→ **Problem statement**
What you give back should match the listing word for word.

→ **Extracted material**

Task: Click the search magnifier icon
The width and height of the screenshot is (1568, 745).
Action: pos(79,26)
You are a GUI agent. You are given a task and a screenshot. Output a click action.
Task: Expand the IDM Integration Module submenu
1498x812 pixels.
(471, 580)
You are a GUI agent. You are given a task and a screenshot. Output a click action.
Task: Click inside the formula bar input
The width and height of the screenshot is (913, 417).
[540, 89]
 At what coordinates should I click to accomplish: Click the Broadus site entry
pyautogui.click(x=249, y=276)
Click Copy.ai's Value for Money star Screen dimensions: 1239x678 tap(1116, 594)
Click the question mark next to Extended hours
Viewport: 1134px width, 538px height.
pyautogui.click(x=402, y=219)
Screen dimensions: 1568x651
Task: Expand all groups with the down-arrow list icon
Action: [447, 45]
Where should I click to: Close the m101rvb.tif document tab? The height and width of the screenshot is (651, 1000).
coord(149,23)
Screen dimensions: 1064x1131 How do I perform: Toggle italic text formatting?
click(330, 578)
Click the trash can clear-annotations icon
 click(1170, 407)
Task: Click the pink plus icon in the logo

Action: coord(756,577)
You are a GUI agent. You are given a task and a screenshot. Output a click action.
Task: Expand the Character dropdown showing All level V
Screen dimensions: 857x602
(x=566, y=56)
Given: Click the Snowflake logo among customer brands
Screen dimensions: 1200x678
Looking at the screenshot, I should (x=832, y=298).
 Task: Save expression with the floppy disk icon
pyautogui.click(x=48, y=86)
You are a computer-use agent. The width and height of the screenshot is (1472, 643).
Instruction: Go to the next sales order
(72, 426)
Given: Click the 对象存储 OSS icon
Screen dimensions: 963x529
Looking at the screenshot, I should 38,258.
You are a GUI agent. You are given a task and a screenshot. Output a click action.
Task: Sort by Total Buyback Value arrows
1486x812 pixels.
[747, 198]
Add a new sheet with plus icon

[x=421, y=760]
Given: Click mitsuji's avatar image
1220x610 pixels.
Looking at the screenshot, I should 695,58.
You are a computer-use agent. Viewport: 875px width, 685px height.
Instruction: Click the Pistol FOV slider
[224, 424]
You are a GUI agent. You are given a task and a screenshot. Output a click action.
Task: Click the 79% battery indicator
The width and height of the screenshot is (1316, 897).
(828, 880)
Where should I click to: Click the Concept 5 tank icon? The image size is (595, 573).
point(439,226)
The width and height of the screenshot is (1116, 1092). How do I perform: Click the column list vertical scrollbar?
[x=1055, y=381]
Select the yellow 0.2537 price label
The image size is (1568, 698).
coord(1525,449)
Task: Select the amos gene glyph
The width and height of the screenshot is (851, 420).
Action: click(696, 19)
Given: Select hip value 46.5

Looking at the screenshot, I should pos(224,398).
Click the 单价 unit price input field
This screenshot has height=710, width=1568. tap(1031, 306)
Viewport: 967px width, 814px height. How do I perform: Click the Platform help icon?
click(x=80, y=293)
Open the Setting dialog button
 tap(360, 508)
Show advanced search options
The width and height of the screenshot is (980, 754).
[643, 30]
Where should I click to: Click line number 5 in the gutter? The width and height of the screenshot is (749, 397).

→ **Task solution**
Task: Click the search magnifier icon
The width and height of the screenshot is (1568, 745).
Action: pos(79,26)
You are a GUI agent. You are given a task and a screenshot. Output a click action.
Task: Expand the IDM Integration Module submenu
1498x812 pixels.
(471, 580)
You are a GUI agent. You are given a task and a screenshot. Output a click action.
Task: Click inside the formula bar input
The width and height of the screenshot is (913, 417).
[540, 89]
 At what coordinates should I click to accomplish: Click the Broadus site entry
pyautogui.click(x=249, y=276)
Click Copy.ai's Value for Money star Screen dimensions: 1239x678 tap(1116, 594)
Click the question mark next to Extended hours
Viewport: 1134px width, 538px height.
pyautogui.click(x=402, y=219)
Screen dimensions: 1568x651
Task: Expand all groups with the down-arrow list icon
Action: [447, 45]
Where should I click to: Close the m101rvb.tif document tab? The height and width of the screenshot is (651, 1000).
coord(149,23)
Screen dimensions: 1064x1131 How do I perform: Toggle italic text formatting?
click(330, 578)
Click the trash can clear-annotations icon
 click(1170, 407)
Task: Click the pink plus icon in the logo

Action: coord(756,577)
You are a GUI agent. You are given a task and a screenshot. Output a click action.
Task: Expand the Character dropdown showing All level V
Screen dimensions: 857x602
(x=566, y=56)
Given: Click the Snowflake logo among customer brands
Screen dimensions: 1200x678
Looking at the screenshot, I should (x=832, y=298).
 Task: Save expression with the floppy disk icon
pyautogui.click(x=48, y=86)
You are a computer-use agent. The width and height of the screenshot is (1472, 643).
Instruction: Go to the next sales order
(72, 426)
Given: Click the 对象存储 OSS icon
Screen dimensions: 963x529
Looking at the screenshot, I should 38,258.
You are a GUI agent. You are given a task and a screenshot. Output a click action.
Task: Sort by Total Buyback Value arrows
1486x812 pixels.
[747, 198]
Add a new sheet with plus icon

[x=421, y=760]
Given: Click mitsuji's avatar image
1220x610 pixels.
Looking at the screenshot, I should 695,58.
You are a computer-use agent. Viewport: 875px width, 685px height.
Instruction: Click the Pistol FOV slider
[224, 424]
You are a GUI agent. You are given a task and a screenshot. Output a click action.
Task: Click the 79% battery indicator
The width and height of the screenshot is (1316, 897).
(828, 880)
Where should I click to: Click the Concept 5 tank icon? The image size is (595, 573).
point(439,226)
The width and height of the screenshot is (1116, 1092). How do I perform: Click the column list vertical scrollbar?
[x=1055, y=381]
Select the yellow 0.2537 price label
The image size is (1568, 698).
coord(1525,449)
Task: Select the amos gene glyph
The width and height of the screenshot is (851, 420).
Action: click(696, 19)
Given: Select hip value 46.5

Looking at the screenshot, I should pos(224,398).
Click the 单价 unit price input field
This screenshot has height=710, width=1568. tap(1031, 306)
Viewport: 967px width, 814px height. How do I perform: Click the Platform help icon?
click(x=80, y=293)
Open the Setting dialog button
 tap(360, 508)
Show advanced search options
The width and height of the screenshot is (980, 754).
[643, 30]
Where should I click to: Click line number 5 in the gutter? The width and height of the screenshot is (749, 397).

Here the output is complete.